L’8 ottobre 1967 san Josemaría pronunciò nel campus dell’Università di Navarra (Spagna) l’omelia Amare il mondo appassionatamente. Il testo condensa in maniera singolare la predicazione del fondatore dell’Opus Dei sulla santità nella vita ordinaria. Cinquanta anni dopo, quelle parole continuano a ispirare uomini e donne in tutto il mondo, incoraggiandoli a trovare Dio nelle realtà più quotidiane.

In uno speciale video interattivo che il sito web della Prelatura ha preparato per il 50° anniversario, il prelato dell’Opus Dei ha ricordato: «L’importanza di questa omelia sta soprattutto nel fatto che san Josemaría trasmise la sostanza dello spirito dell’Opus Dei – quello che il Signore gli aveva trasmesso –, che è la santificazione della vita ordinaria. Lo dice con parole poeticamente splendide come queste: “Il cielo e la terra, figli miei, sembra che si uniscano laggiù, sulla linea dell’orizzonte. E invece no, è nei vostri cuori che si fondono davvero, quando vivete santamente la vita ordinaria”».

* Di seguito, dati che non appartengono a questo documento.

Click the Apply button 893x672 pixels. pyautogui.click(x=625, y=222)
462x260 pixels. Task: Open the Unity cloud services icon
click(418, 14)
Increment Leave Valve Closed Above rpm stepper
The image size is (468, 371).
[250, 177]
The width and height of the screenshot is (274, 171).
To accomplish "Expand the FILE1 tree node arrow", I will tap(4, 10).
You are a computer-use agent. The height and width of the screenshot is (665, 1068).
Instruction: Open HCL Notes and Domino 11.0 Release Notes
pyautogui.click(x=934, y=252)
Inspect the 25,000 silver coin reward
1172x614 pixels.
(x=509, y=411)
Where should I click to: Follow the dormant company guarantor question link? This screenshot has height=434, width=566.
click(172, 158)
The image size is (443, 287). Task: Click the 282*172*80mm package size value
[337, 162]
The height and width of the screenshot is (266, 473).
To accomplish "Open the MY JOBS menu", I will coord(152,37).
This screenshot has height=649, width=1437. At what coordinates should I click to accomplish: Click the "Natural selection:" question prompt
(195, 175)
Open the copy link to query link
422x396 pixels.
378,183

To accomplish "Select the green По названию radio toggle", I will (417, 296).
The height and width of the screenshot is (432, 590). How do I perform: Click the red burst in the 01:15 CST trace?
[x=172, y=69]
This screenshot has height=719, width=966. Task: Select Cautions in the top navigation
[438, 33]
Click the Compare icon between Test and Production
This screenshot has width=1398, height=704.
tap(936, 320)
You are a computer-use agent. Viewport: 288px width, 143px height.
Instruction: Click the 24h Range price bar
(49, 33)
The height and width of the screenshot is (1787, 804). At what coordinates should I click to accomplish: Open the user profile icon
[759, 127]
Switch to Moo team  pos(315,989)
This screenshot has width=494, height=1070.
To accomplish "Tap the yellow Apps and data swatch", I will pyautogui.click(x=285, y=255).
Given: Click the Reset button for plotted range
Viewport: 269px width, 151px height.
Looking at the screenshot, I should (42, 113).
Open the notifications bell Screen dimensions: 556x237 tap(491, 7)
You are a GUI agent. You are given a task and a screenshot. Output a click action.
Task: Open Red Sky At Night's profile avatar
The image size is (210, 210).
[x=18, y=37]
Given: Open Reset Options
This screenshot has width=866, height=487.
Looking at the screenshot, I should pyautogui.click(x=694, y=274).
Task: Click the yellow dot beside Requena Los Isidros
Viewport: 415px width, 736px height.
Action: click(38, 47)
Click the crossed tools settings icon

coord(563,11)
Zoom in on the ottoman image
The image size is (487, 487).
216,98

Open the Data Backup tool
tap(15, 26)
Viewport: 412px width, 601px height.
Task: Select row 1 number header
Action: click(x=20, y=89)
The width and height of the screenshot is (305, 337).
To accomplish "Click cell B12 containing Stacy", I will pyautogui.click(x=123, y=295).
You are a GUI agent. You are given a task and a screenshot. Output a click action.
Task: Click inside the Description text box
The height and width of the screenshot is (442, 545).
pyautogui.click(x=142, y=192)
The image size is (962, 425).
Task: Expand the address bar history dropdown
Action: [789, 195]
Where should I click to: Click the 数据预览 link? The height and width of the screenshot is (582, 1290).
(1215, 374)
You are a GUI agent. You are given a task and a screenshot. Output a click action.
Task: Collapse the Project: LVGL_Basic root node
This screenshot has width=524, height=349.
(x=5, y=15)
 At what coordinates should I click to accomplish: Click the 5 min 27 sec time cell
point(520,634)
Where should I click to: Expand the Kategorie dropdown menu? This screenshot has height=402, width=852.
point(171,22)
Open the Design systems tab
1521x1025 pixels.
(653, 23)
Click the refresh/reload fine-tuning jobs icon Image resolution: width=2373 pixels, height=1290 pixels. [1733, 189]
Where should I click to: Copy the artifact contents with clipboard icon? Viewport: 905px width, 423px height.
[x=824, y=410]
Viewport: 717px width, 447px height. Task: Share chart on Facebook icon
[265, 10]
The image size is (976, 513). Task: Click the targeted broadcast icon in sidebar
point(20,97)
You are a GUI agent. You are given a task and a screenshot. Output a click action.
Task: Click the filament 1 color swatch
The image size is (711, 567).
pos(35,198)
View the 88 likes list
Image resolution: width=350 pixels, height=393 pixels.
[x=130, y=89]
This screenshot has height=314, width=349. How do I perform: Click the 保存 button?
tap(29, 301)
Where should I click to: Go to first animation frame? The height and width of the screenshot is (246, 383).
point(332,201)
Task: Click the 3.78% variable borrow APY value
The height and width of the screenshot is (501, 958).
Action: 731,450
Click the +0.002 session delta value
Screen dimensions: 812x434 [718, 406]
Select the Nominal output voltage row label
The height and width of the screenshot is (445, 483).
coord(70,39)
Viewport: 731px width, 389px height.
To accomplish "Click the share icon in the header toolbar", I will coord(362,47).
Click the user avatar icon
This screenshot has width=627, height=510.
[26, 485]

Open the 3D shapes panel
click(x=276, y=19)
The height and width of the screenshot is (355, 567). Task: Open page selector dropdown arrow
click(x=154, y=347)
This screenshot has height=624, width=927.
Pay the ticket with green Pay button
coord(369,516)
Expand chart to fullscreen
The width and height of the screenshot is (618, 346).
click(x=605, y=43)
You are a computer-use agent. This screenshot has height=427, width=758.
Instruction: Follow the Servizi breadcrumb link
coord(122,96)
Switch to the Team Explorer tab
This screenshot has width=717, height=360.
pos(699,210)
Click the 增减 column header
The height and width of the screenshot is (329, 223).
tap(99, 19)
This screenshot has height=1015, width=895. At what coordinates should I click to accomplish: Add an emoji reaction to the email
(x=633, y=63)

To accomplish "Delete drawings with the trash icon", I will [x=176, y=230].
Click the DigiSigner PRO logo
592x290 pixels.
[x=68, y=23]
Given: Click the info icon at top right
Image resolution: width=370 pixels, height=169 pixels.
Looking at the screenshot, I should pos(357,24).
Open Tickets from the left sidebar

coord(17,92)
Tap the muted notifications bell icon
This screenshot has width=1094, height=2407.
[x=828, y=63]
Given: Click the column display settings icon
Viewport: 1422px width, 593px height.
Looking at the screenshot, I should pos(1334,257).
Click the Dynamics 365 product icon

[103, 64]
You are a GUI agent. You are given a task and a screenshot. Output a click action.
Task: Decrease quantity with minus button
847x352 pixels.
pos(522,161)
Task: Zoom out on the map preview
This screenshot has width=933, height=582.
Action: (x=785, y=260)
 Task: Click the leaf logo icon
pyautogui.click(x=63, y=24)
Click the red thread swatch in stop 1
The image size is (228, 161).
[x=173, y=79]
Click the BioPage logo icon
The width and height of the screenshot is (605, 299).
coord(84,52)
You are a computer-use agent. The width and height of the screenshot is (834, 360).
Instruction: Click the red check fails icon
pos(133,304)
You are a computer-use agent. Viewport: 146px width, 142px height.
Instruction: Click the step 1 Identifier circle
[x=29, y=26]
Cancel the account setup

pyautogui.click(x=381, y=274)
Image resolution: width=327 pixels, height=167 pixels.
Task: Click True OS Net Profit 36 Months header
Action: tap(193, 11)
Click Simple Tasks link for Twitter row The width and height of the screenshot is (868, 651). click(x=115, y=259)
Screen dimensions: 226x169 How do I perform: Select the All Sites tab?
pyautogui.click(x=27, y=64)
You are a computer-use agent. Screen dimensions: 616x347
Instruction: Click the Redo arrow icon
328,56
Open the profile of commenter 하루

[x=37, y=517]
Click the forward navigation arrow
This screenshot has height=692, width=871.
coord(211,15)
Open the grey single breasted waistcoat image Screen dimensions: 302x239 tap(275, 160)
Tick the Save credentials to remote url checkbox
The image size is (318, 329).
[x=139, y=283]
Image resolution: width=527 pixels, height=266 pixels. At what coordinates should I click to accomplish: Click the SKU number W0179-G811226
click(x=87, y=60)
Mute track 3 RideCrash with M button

Mons. Ocáriz ha spiegato che il messaggio centrale di questa omelia è «la chiamata universale alla santità che san Josemaría ha predicato sin dall’inizio. Tutto è motivo di santità, tutto è occasione di incontro con Dio: tutto il lavoro, tutte le circostanze, sono un cammino di incontro con Dio, un cammino di santità», e dunque il messaggio «rimane sempre valido perché, anche se vi sono dei cambiamenti nelle circostanze, nelle attività, nelle città, nelle consuetudini..., tutti avremo una vita ordinaria comune, magari molto diversa da quella attuale man mano che il tempo passa, però tutto potrà e dovrà essere sempre occasione e luogo d’incontro con Dio». Mons. Ocáriz ha anche sottolineato «la forza» e «la convinzione personale» con cui san Josemaría presenta questo messaggio: «Si vede che non sta trasmettendo una teoria ma che si tratta di qualcosa che gli esce dall’anima. E questo ha una forza particolare, la forza della testimonianza», ha aggiunto il prelato.


Romana, Nº 65, Luglio-Dicembre 2017, p. 323-324.